Activity:
Summarize the passage on art psychotherapy below in two sentences.

Document passage:
------------------------------------------------

Psychologized vol 1 - Page 4

Art Psychotherapy and Neurological disorders.

‘When drugs are not enough and words are useless…’ (Cossio, 1999). Art psychotherapy may be the best approach for many who may struggle to verbalise or deal with the psychological issues that they are experiencing.

There is comprehensive literature on the influence of the arts on various healthcare specialties, for out-patient and in-patients (Evans, 2002). Art psychotherapy as a profession has established itself, and this has resulted in its definitions becoming increasingly settled. From a modern perspective, art psychotherapy is described as a type of therapy in which creating objects and images contribute to the psychotherapeutic association developed between the client and art psychotherapist. For instance, the British Association of Art Therapists describes art therapy as follows:

Art psychotherapy is the use of art materials for self-expression and reflection in the presence of a trained art therapist. Clients who are referred to an art psychotherapist need not have previous experience or skill in art, the art therapist is not primarily concerned with making an aesthetic or diagnostic assessment of the client’s image. The overall aim of its practitioners is to enable a client to effect change and growth on a personal level through the use of art materials in a safe and facilitating environment (BAAT, 2003 cited in Pratt & Wood1998, p. 1).

------------------------------------------------

The data:

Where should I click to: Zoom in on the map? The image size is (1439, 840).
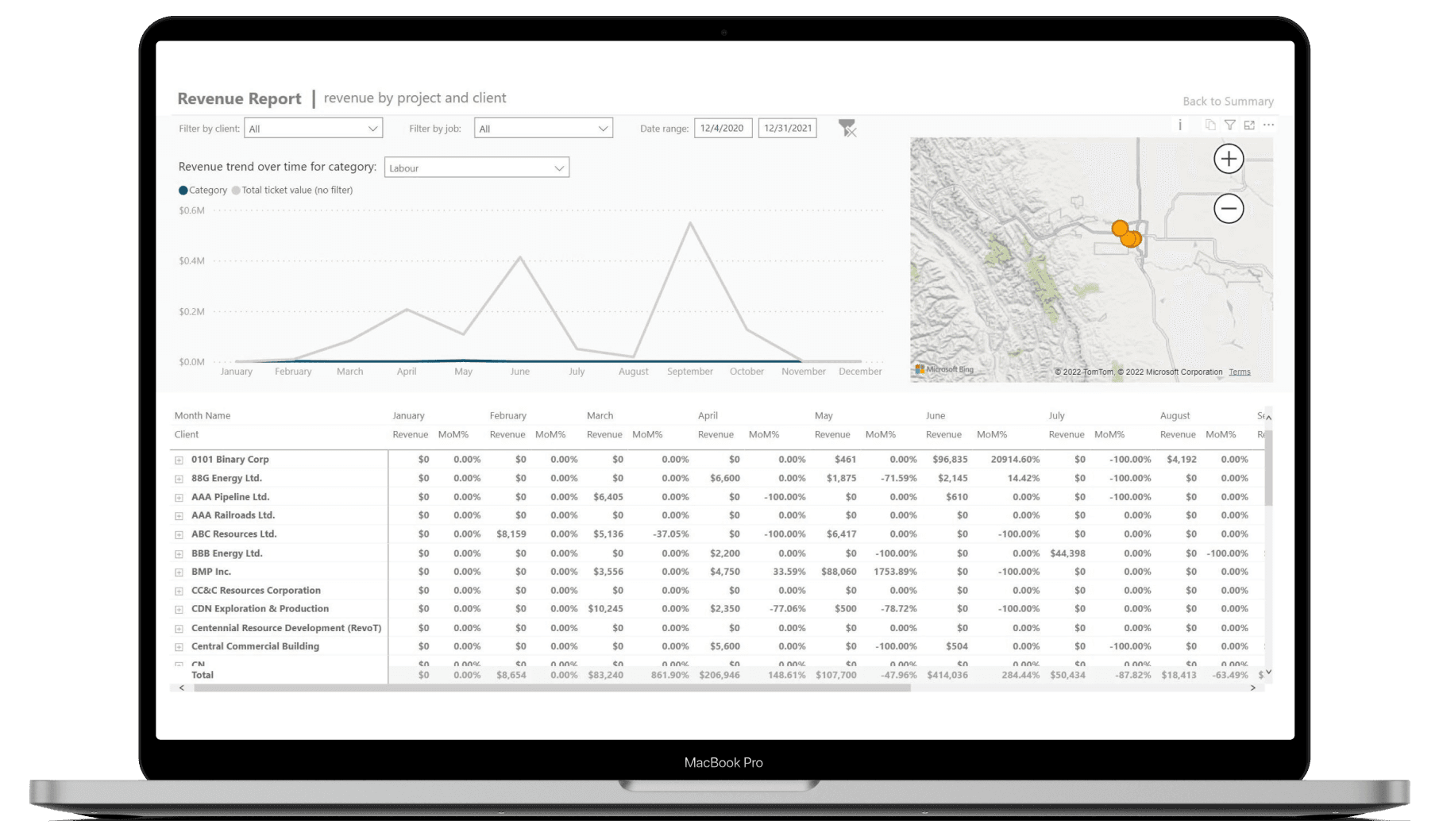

------------------------------------------------

Solution to the problem:
Art psychotherapy may be the best approach for many people who struggle to verbalize or deal with their psychological issues. As the profession has become established, its definitions have settled: the British Association of Art Therapists describes it as the use of art materials for self-expression and reflection with a trained art therapist, requiring no prior art skill and aiming to help clients achieve personal change and growth in a safe, facilitating environment.